• THE PROBLEM: Where an image appears in the data, omit it and reproduce the rest exactly.

• DATA FOR ANALYSIS:
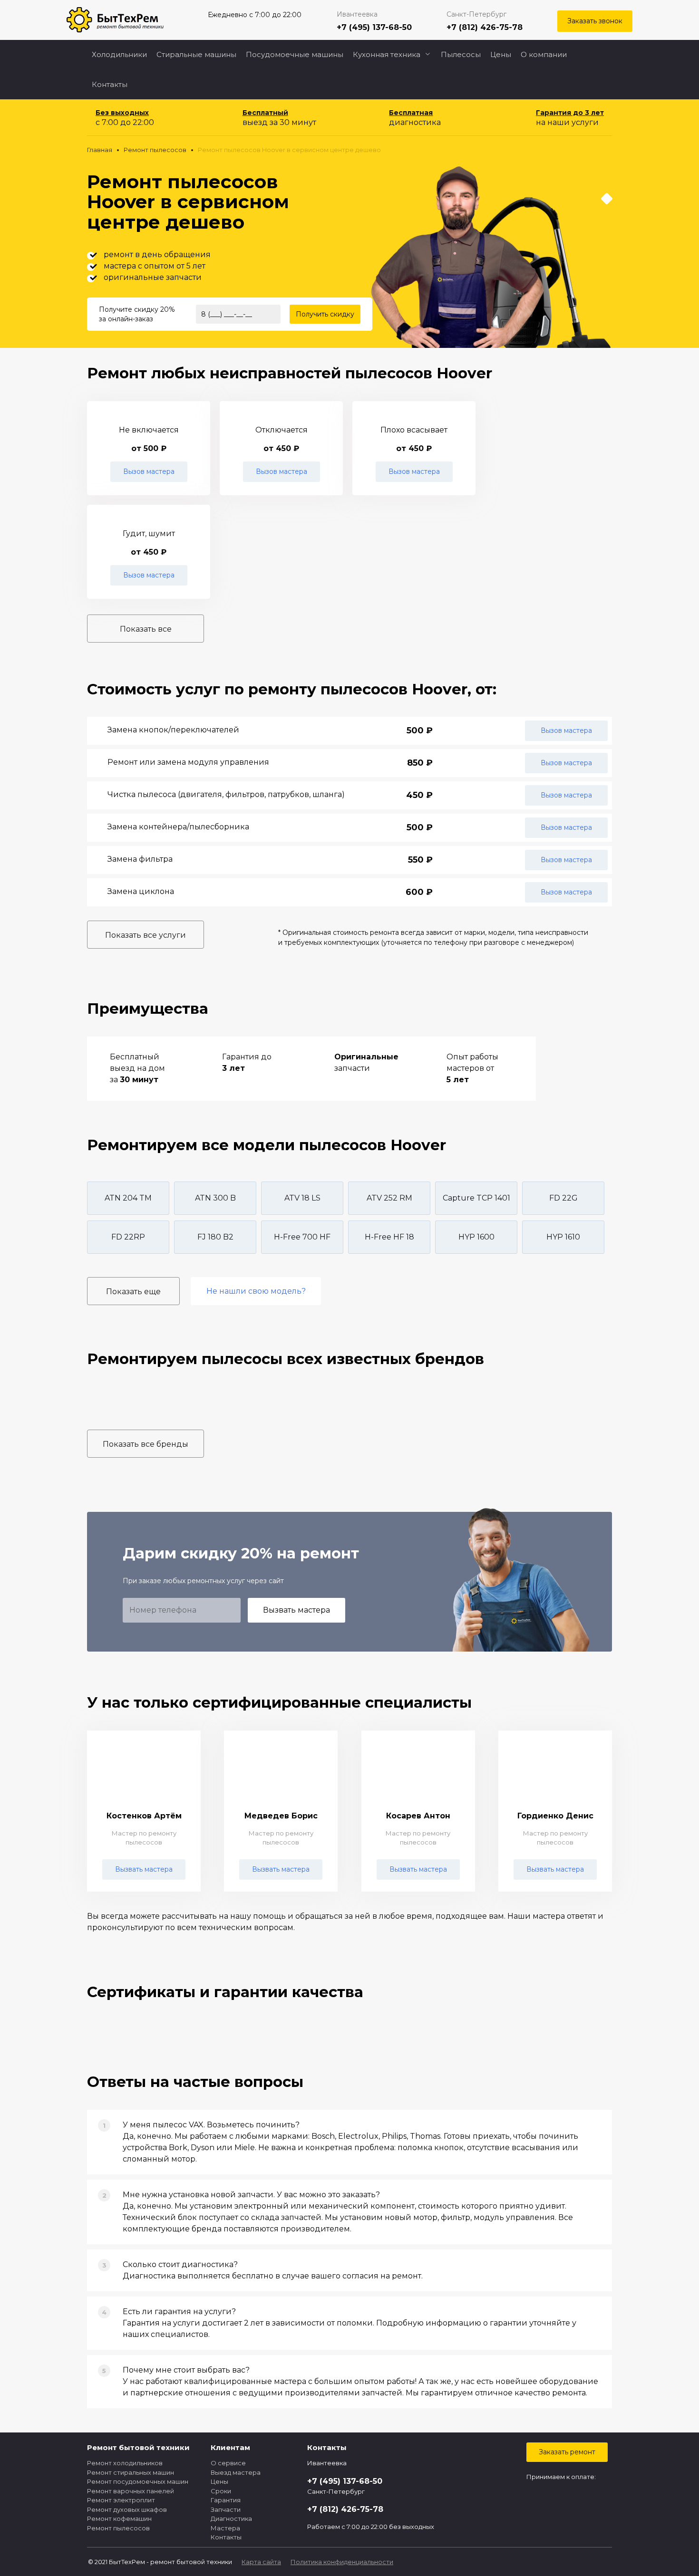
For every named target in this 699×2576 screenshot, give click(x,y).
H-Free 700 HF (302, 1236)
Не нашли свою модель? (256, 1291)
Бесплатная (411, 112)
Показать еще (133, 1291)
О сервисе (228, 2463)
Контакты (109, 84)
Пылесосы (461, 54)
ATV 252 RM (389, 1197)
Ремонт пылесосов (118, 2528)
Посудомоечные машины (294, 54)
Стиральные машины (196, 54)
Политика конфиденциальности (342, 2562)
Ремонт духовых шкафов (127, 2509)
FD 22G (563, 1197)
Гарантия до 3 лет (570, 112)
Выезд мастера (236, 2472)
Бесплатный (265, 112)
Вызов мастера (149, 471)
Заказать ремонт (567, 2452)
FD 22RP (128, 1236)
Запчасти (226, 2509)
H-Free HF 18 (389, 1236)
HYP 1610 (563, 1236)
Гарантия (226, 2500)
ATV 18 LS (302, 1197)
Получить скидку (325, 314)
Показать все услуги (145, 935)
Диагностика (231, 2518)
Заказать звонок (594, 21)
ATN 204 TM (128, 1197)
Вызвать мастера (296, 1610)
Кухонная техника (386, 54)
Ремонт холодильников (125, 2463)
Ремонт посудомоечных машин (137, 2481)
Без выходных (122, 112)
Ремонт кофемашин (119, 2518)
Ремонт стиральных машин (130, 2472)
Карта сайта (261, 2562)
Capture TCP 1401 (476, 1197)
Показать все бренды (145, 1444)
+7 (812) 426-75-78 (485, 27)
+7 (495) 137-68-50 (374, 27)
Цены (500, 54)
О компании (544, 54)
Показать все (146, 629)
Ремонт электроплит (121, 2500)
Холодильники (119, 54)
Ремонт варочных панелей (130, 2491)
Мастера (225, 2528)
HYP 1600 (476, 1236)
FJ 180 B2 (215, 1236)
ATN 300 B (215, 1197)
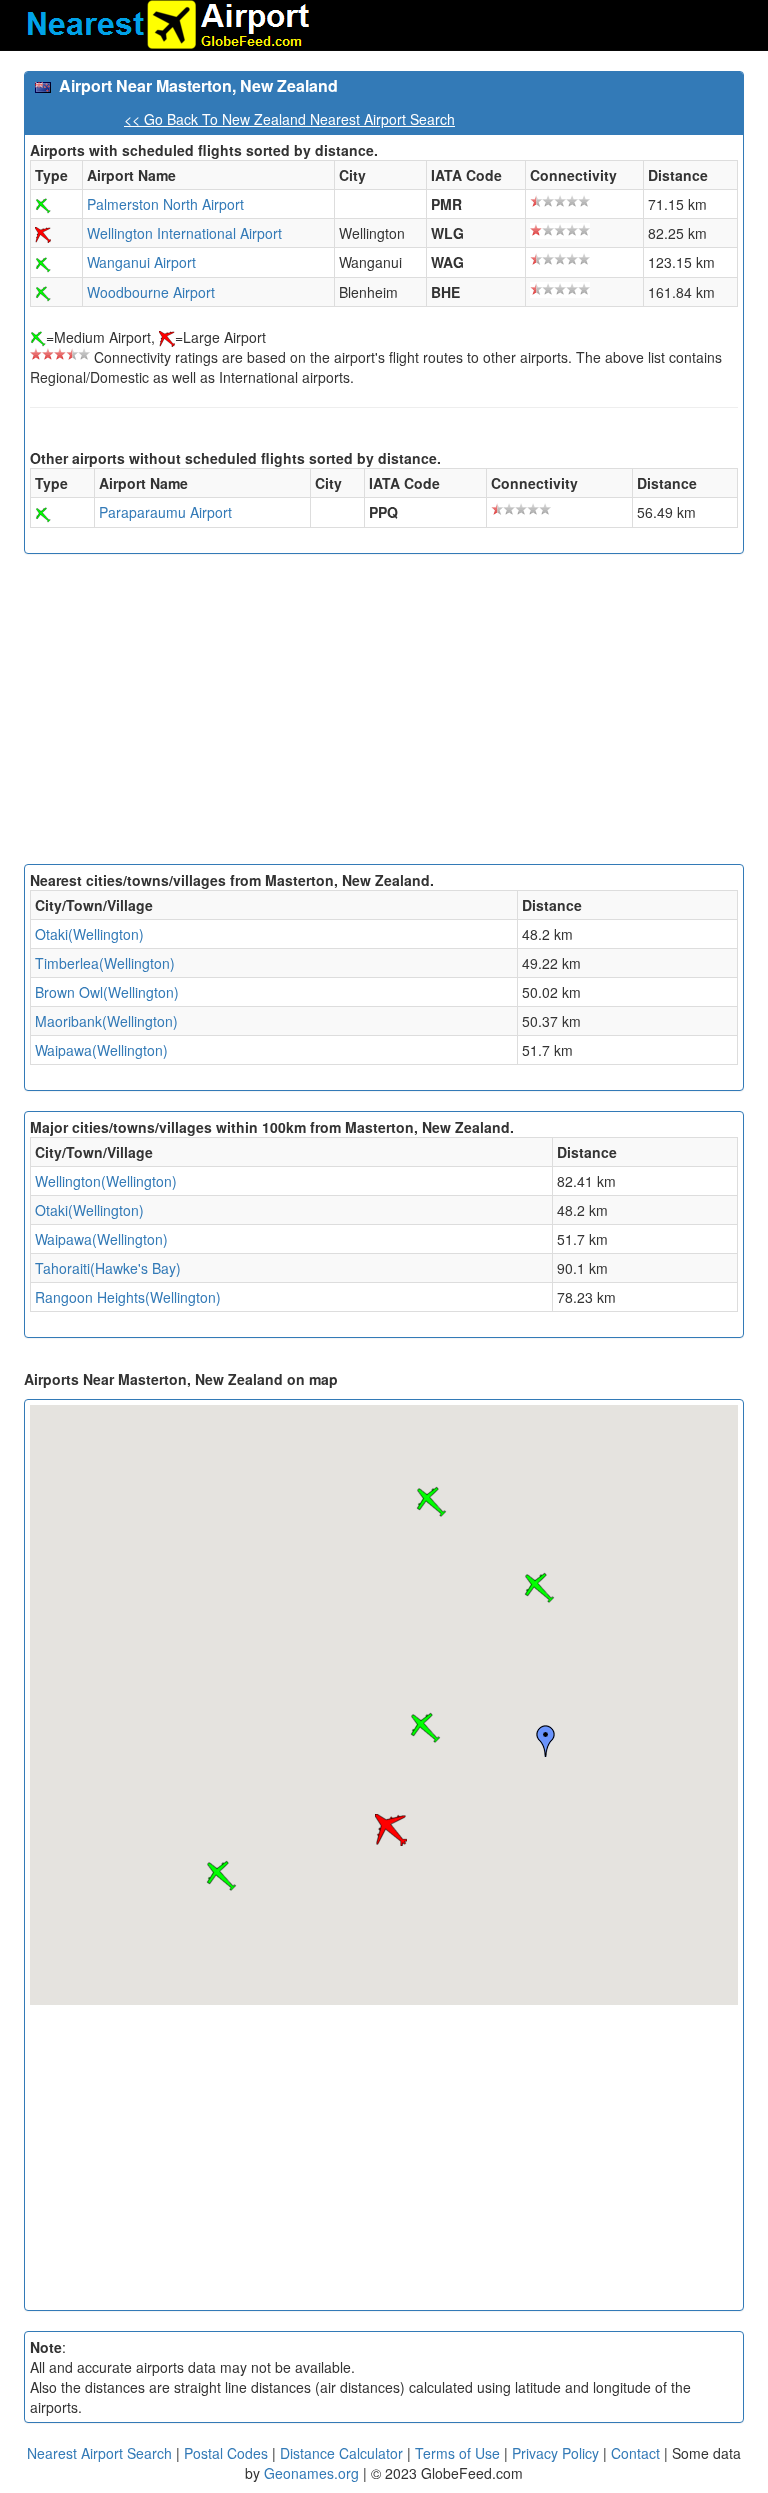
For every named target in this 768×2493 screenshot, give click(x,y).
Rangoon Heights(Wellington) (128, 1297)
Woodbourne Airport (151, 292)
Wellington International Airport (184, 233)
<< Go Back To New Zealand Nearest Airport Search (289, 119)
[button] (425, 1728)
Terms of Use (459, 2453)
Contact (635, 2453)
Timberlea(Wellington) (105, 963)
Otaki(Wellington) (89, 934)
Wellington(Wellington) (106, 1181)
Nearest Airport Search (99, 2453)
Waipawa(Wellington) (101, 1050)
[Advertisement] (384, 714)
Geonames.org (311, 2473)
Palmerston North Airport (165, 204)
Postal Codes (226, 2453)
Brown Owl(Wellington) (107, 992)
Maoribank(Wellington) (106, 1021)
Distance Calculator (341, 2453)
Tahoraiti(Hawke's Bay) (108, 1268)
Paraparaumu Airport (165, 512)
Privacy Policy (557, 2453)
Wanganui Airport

• RESPONSE TO THIS TASK:
For every named target in this 699×2576 screenshot, give click(x,y).
H-Free 700 HF (302, 1236)
Не нашли свою модель? (256, 1291)
Бесплатная (411, 112)
Показать еще (133, 1291)
О сервисе (228, 2463)
Контакты (109, 84)
Пылесосы (461, 54)
ATV 252 RM (389, 1197)
Ремонт пылесосов (118, 2528)
Посудомоечные машины (294, 54)
Стиральные машины (196, 54)
Политика конфиденциальности (342, 2562)
Ремонт духовых шкафов (127, 2509)
FD 22G (563, 1197)
Гарантия до 3 лет (570, 112)
Выезд мастера (236, 2472)
Бесплатный (265, 112)
Вызов мастера (149, 471)
Заказать ремонт (567, 2452)
FD 22RP (128, 1236)
Запчасти (226, 2509)
H-Free HF 18 (389, 1236)
HYP 1610 (563, 1236)
Гарантия (226, 2500)
ATV 18 LS (302, 1197)
Получить скидку (325, 314)
Показать все услуги (145, 935)
Диагностика (231, 2518)
Заказать звонок (594, 21)
ATN 204 TM (128, 1197)
Вызвать мастера (296, 1610)
Кухонная техника (386, 54)
Ремонт холодильников (125, 2463)
Ремонт посудомоечных машин (137, 2481)
Без выходных (122, 112)
Ремонт кофемашин (119, 2518)
Ремонт стиральных машин (130, 2472)
Карта сайта (261, 2562)
Capture TCP 1401 (476, 1197)
Показать все бренды (145, 1444)
+7 (812) 426-75-78 (485, 27)
+7 (495) 137-68-50 (374, 27)
Цены (500, 54)
О компании (544, 54)
Показать все (146, 629)
Ремонт электроплит (121, 2500)
Холодильники (119, 54)
Ремонт варочных панелей (130, 2491)
Мастера (225, 2528)
HYP 1600 (476, 1236)
FJ 180 B2 (215, 1236)
ATN 300 B (215, 1197)
For every named target in this 768×2493 screenshot, give click(x,y).
Rangoon Heights(Wellington) (128, 1297)
Woodbourne Airport (151, 292)
Wellington International Airport (184, 233)
<< Go Back To New Zealand Nearest Airport Search (289, 119)
[button] (425, 1728)
Terms of Use (459, 2453)
Contact (635, 2453)
Timberlea(Wellington) (105, 963)
Otaki(Wellington) (89, 934)
Wellington(Wellington) (106, 1181)
Nearest Airport Search (99, 2453)
Waipawa(Wellington) (101, 1050)
[Advertisement] (384, 714)
Geonames.org (311, 2473)
Palmerston North Airport (165, 204)
Postal Codes (226, 2453)
Brown Owl(Wellington) (107, 992)
Maoribank(Wellington) (106, 1021)
Distance Calculator (341, 2453)
Tahoraiti(Hawke's Bay) (108, 1268)
Paraparaumu Airport (165, 512)
Privacy Policy (557, 2453)
Wanganui Airport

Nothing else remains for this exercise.